* _Task statement_: Having located the line with "The width and", repeat it and all remaining lines of the records exactly. Pictures do not belong in the answer.
===== Data supplied =====
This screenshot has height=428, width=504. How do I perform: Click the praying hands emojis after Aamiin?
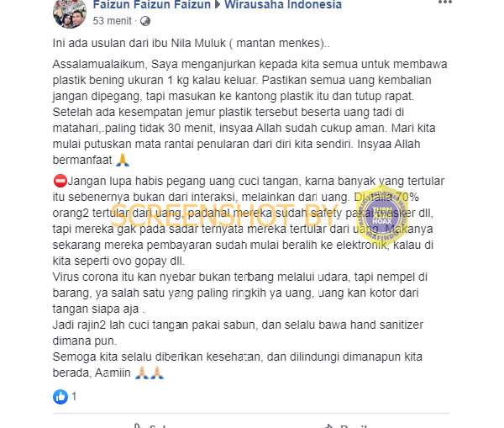[150, 373]
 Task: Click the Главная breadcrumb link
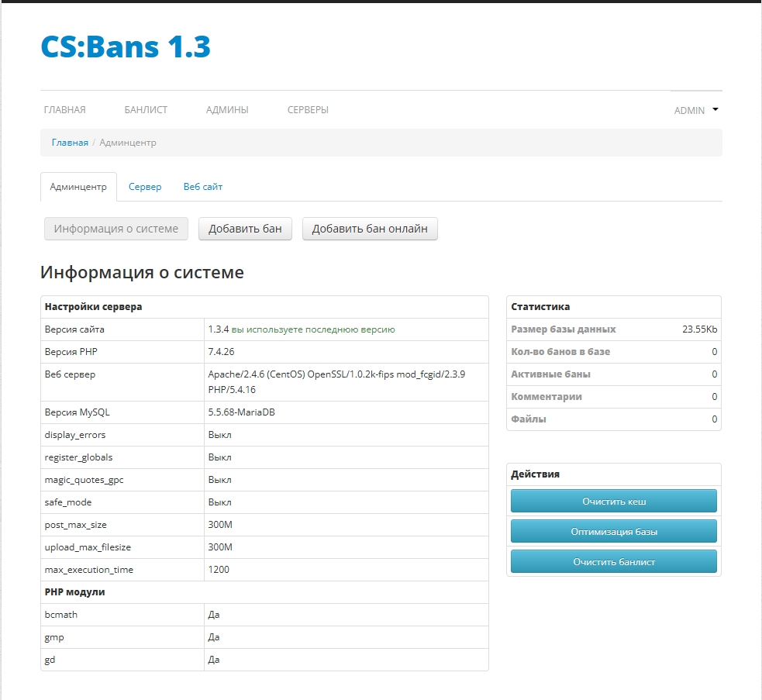70,143
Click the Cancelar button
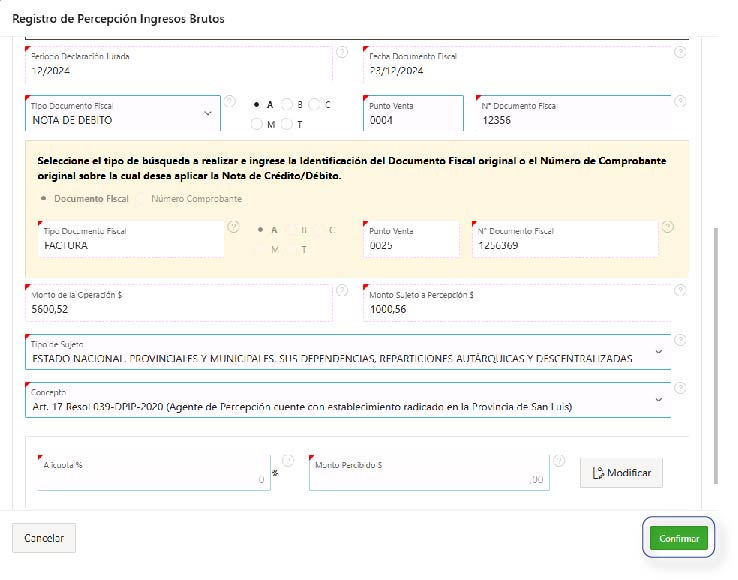This screenshot has height=580, width=738. [43, 538]
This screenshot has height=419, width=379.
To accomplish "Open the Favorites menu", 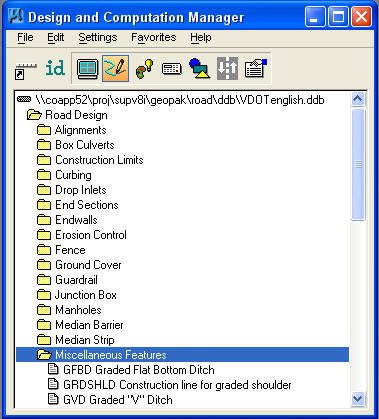I will (153, 37).
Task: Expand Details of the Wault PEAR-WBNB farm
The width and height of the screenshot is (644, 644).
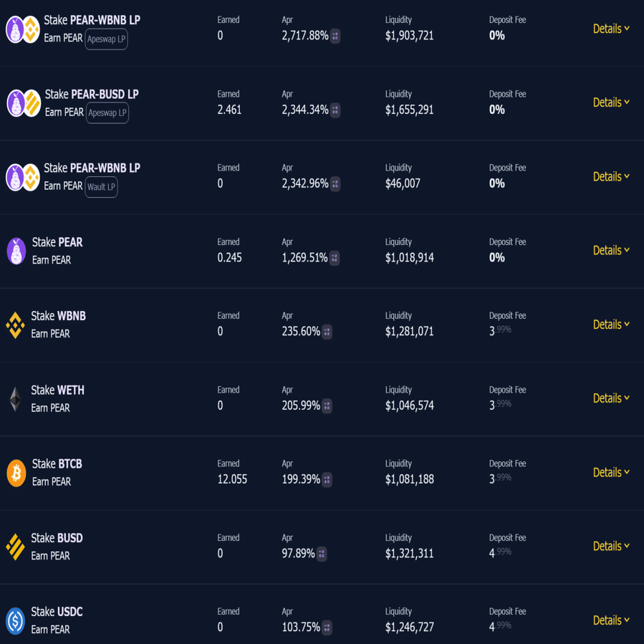Action: point(611,176)
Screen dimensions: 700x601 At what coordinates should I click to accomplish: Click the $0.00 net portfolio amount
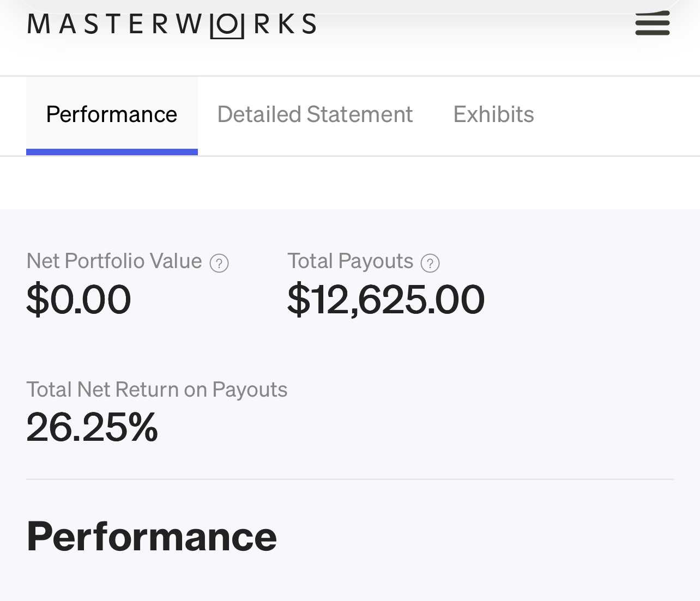pyautogui.click(x=79, y=300)
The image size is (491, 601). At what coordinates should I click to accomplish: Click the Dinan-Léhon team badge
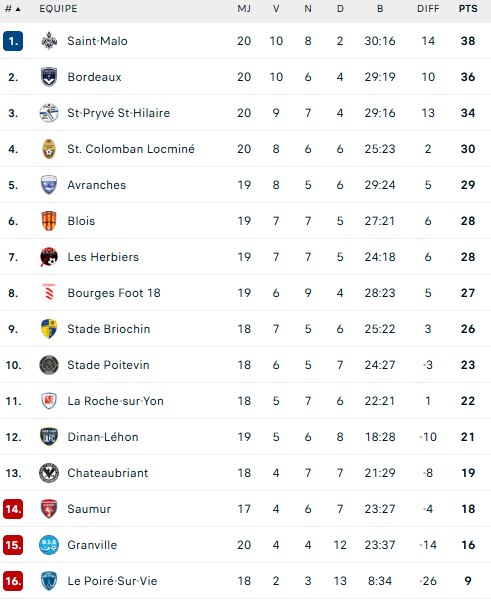point(49,437)
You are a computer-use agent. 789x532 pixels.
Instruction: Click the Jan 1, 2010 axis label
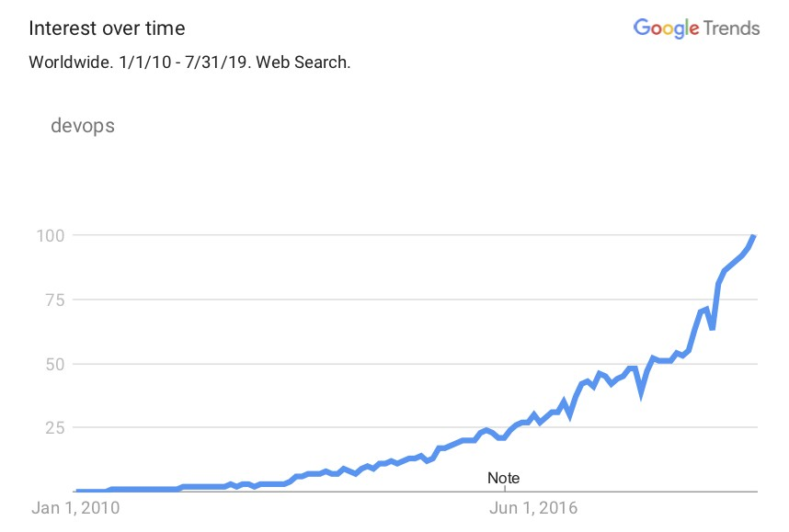click(x=75, y=508)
=====
* _Written reply_:
The width and height of the screenshot is (644, 644).
Action: point(611,176)
Screen dimensions: 700x601 At what coordinates should I click to accomplish: Click the $0.00 net portfolio amount
pyautogui.click(x=79, y=300)
The image size is (491, 601). At what coordinates should I click to accomplish: Click the Dinan-Léhon team badge
point(49,437)
You are a computer-use agent. 789x532 pixels.
Instruction: Click the Jan 1, 2010 axis label
click(x=75, y=508)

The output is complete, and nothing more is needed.